In March 2016, the FASB issued ASU No. 2016-09, Compensation - Stock Compensation (Topic 718): Improvements to Employee Share-Based Payment Accounting (“Update 2016-09”), which seeks to simplify several aspects of the accounting for share-based payment award transactions, including income tax consequences, classification of awards as either equity or liabilities, and classification on the statement of cash flows. For public entities, Update 2016-09 is effective for fiscal years, and interim periods within those fiscal years, beginning after December 15, 2016, with early adoption permitted. Management is currently evaluating the new guidance to determine the impact it will have on our consolidated financial statements.

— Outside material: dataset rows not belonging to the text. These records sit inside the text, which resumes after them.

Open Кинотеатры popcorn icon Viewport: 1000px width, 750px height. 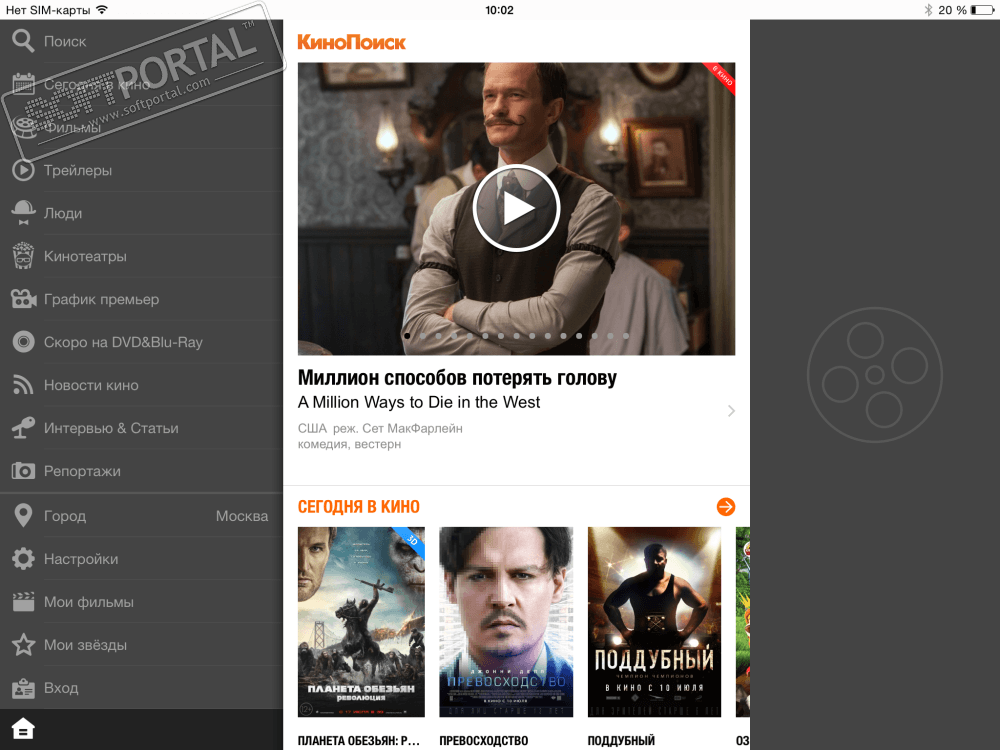pyautogui.click(x=24, y=256)
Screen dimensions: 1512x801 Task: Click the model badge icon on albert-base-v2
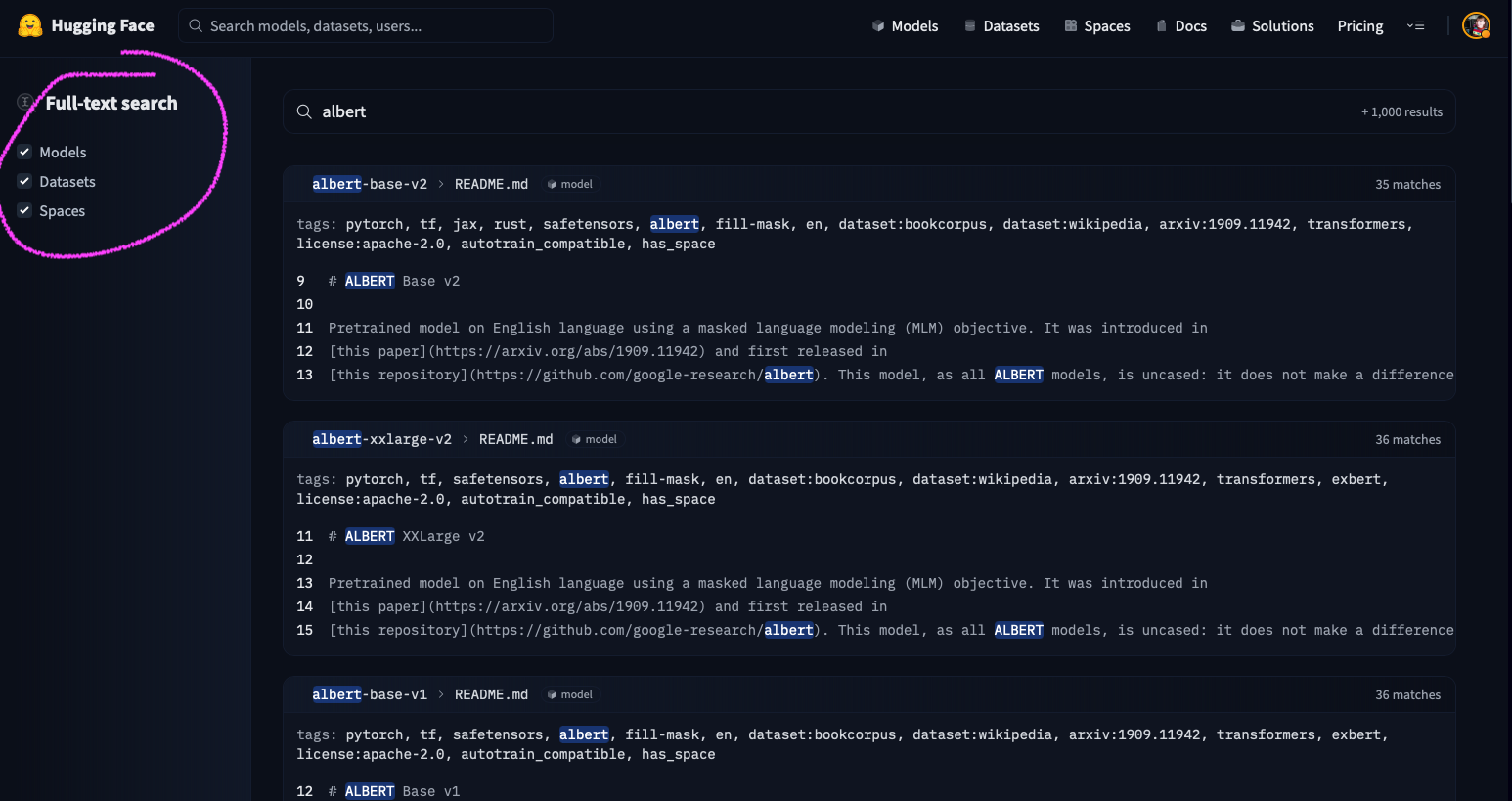point(552,185)
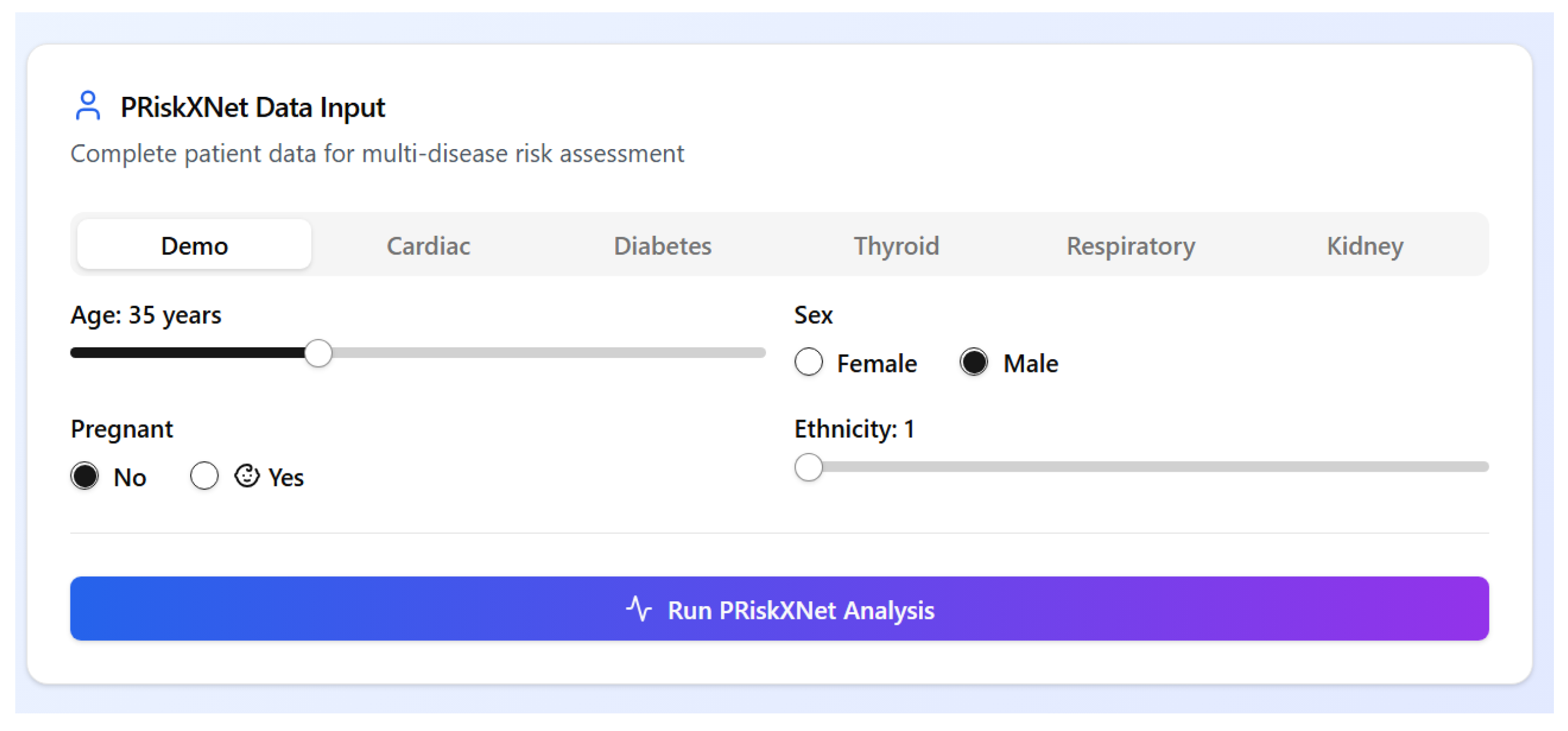Screen dimensions: 1568x731
Task: Open the Diabetes tab
Action: point(662,246)
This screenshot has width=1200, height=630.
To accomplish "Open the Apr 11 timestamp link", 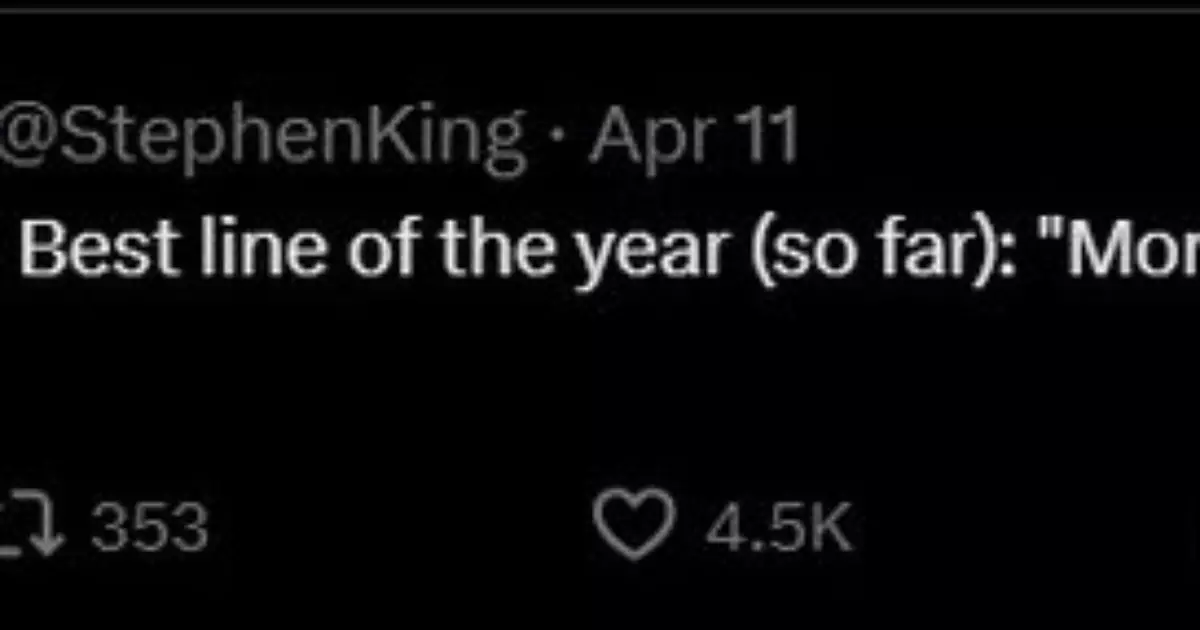I will 693,137.
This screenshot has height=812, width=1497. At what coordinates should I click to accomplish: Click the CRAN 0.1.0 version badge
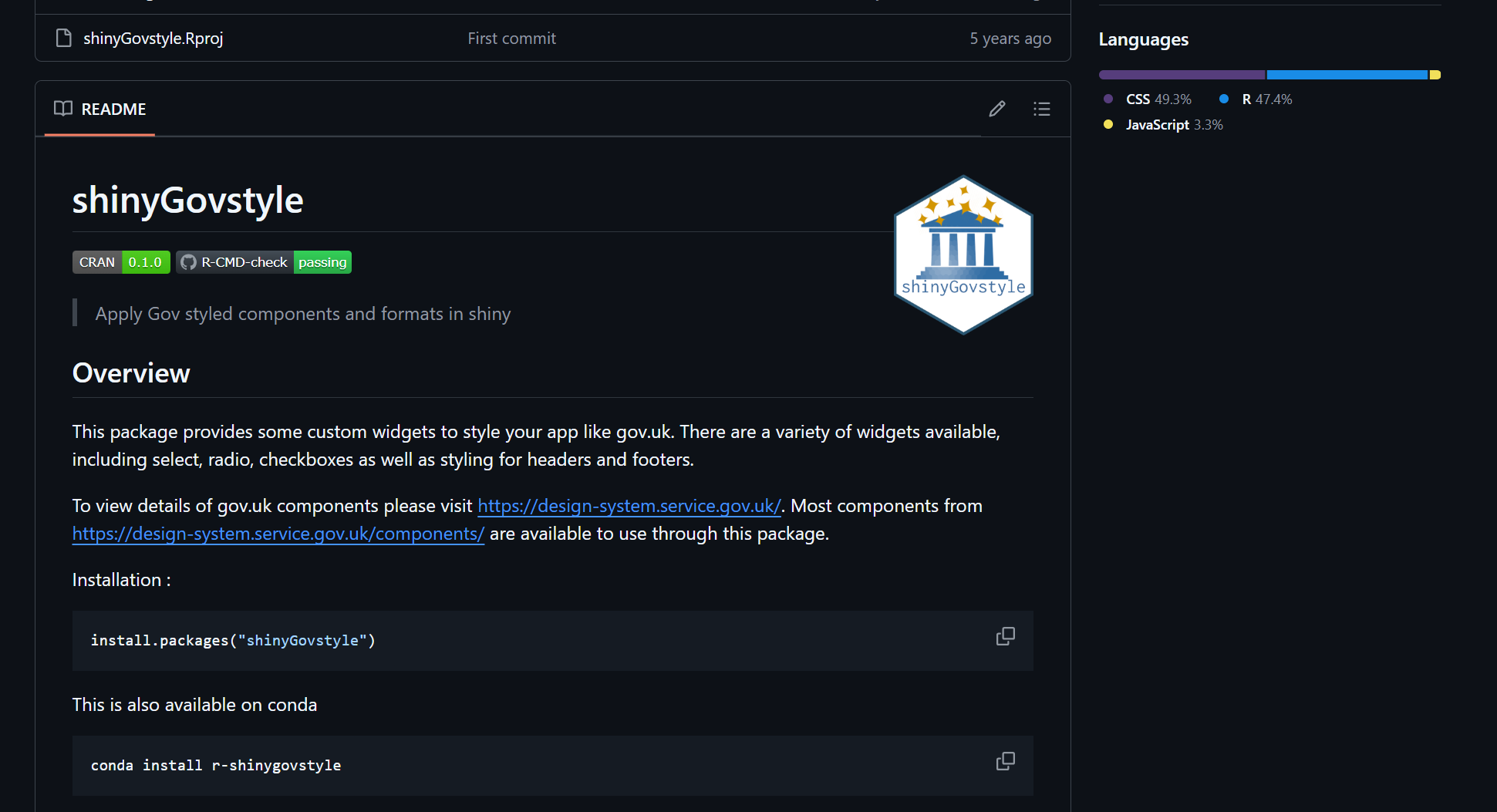[x=121, y=262]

In February 2016, the FASB issued ASU No. 2016-02, Leases (Topic 842) which will require organizations that lease assets to recognize on the balance sheet the assets and liabilities for the rights and obligations created by those leases. This ASU is effective for the annual period ending after December 15, 2018, and for annual interim periods thereafter. Early adoption is permitted. Management is currently evaluating the new guidance to determine the impact it will have on our consolidated financial statements.

In November 2015, the FASB issued ASU No. 2015-17 to simplify income tax accounting. The update requires that all deferred tax assets and liabilities be classified as noncurrent on the balance sheet instead of separating deferred taxes into current and noncurrent amounts. This update is effective for fiscal years beginning after December 15, 2016, and interim periods within those fiscal years, and may be adopted earlier on a voluntary basis. Management is currently evaluating the new guidance to determine the impact it will have on our consolidated financial statements.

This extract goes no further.